Dalam konteks ini, Ismala Dewi menyerukan agar pasal-pasal dalam RUU Masyarakat Adat disusun secara komprehensif dan harmonis, tidak bertentangan dengan peraturan yang ada, serta mampu memperbaiki kekurangan dalam regulasi sebelumnya. Prinsip pengelolaan sumber daya air, sebagaimana diamanatkan dalam Putusan Mahkamah Konstitusi No.85/PUU-XI/2013, harus menjadi landasan penting dalam perumusan pasal-pasal yang mengatur sumber daya alam. Narasi yang jelas dan substansi yang lengkap menjadi kunci untuk memastikan bahwa RUU ini benar-benar melindungi hak-hak masyarakat adat atas sumber daya air.

Sebelumnya, akademisi dari IPB University, Rina Mardiana, juga menegaskan bahwa pengesahan RUU Masyarakat Adat merupakan wujud nyata dari amanat konstitusi. Dalam sebuah diskusi publik, Rina menjelaskan bahwa masyarakat adat adalah kelompok masyarakat otokton yang memiliki ikatan historis dan budaya yang kuat dengan wilayah tertentu. Mereka memiliki sistem hukum, sosial, dan ekonomi yang unik, yang membedakan mereka dari masyarakat lainnya. Pengakuan terhadap hak-hak tradisional masyarakat adat, sebagaimana diatur dalam Pasal 18B ayat (2) UUD 1945, menjadi fondasi penting dalam upaya mendorong pengesahan RUU ini.

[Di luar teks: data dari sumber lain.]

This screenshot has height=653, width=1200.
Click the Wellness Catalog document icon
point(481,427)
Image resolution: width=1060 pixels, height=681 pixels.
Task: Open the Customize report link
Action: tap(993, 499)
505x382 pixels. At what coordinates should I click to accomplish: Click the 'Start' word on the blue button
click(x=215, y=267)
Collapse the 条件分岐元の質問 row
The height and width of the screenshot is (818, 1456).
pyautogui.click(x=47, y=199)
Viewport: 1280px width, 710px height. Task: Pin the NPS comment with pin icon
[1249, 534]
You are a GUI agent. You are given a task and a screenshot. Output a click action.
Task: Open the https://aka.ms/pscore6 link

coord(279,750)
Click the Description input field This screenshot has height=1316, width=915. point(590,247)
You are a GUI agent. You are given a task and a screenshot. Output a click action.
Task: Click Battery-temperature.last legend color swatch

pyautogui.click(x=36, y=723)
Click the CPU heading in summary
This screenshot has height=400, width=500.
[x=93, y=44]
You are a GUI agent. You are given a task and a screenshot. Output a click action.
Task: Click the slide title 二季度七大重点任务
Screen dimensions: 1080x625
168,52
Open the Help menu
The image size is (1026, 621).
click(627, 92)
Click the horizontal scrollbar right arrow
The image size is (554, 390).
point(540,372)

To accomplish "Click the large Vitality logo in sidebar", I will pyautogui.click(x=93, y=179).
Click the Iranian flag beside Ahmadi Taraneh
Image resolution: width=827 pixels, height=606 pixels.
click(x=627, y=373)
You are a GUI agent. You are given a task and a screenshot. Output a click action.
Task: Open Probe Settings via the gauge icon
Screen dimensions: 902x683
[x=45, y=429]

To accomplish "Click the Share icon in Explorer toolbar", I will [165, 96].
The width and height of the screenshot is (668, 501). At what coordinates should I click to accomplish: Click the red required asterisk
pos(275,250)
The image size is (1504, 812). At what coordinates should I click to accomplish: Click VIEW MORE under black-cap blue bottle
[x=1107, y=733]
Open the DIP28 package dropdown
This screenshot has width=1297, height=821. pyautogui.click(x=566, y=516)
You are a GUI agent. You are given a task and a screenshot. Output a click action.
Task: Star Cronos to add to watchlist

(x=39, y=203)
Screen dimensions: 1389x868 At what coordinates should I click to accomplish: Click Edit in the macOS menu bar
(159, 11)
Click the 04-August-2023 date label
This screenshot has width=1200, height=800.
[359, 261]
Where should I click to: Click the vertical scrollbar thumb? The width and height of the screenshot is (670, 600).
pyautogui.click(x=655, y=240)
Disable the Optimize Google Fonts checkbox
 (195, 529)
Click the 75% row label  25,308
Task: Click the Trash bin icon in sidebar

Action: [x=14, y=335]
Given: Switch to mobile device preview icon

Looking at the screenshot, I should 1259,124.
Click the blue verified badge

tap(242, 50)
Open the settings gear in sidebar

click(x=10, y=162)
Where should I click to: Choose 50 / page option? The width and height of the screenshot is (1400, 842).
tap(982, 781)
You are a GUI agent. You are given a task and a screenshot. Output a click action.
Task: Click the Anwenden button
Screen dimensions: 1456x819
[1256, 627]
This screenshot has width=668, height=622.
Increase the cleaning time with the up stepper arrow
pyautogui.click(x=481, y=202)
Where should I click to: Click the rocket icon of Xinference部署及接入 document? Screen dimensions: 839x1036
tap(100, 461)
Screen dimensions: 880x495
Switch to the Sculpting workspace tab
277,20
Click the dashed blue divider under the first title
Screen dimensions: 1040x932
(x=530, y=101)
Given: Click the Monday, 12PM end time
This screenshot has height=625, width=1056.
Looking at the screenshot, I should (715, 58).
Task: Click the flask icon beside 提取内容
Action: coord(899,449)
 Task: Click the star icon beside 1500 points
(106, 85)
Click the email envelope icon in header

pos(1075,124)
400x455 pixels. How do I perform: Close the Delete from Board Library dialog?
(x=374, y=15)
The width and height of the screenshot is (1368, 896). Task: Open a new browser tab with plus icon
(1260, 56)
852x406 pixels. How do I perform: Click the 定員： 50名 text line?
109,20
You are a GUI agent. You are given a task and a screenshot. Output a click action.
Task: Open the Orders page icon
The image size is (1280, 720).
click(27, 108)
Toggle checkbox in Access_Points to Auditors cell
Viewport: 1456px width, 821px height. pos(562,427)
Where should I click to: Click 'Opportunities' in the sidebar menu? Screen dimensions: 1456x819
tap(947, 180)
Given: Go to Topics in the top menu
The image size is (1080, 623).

Rina Mardiana juga menyoroti bahwa tanpa adanya UU Masyarakat Adat, pengakuan terhadap hak-hak masyarakat adat masih bersifat sektoral, lambat, diskriminatif, dan berpotensi menimbulkan konflik. Masyarakat adat memiliki hak atas tanah dan sumber daya alam secara tradisional, serta hak untuk mengatur diri sendiri. Oleh karena itu, pengesahan RUU ini menjadi sangat penting untuk memberikan perlindungan hukum yang komprehensif dan berkelanjutan bagi masyarakat adat di Indonesia. Keberadaan RUU ini juga akan memperjelas status masyarakat adat, menegaskan bahwa mereka bukan merupakan bagian dari negara atau kerajaan, melainkan entitas masyarakat yang memiliki hak-hak dasar yang harus dihormati dan dilindungi.